And that’s it! An important point here is that we could speed up our computation because we already calculated a bunch of values we used in the loss. There is no fundamental reason I know of that it has to be this way. Not all derivatives look like their original function, \(e^x\) is the only function with this explicit property. Also, the chain rule does not tell you exactly how to break up a derivative into smaller parts.
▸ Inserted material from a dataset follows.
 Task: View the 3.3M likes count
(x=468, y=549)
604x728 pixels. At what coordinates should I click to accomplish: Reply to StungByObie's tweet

Sometimes there’s one way that is obviously easier, but this may not be true with complex derivatives.

This is all to say, that back-propagation in and of itself does not calculate gradients efficiently. You have to make good choices! Your goal should be to use gradients where you use as many of the forward pass values as possible to calculate the backward-pass.

Another goal is to multiply matrices by vectors instead of matrices by matrices, but I need to learn more to be clear on how often that goal can be achieved.

Gradients and You - Softmax

The Gradient for Softmax Loss

This is the second in a series on gradients, check out an introduction here and also the hinge loss gradient. The softmax function appears in a number of disciplines and goes by many names. I first saw it in physics class in the context of thermodynamics. We called the bottom half the partition function and its related to many thermodynamic variables like free energy and entropy.

The loss function used for softmax svm is stated like this for a single training example:

\[L_i = -log\left (\dfrac{e^{s_{iy_i}}}{\sum\limits_j e^{s_{ij}}}\right )\]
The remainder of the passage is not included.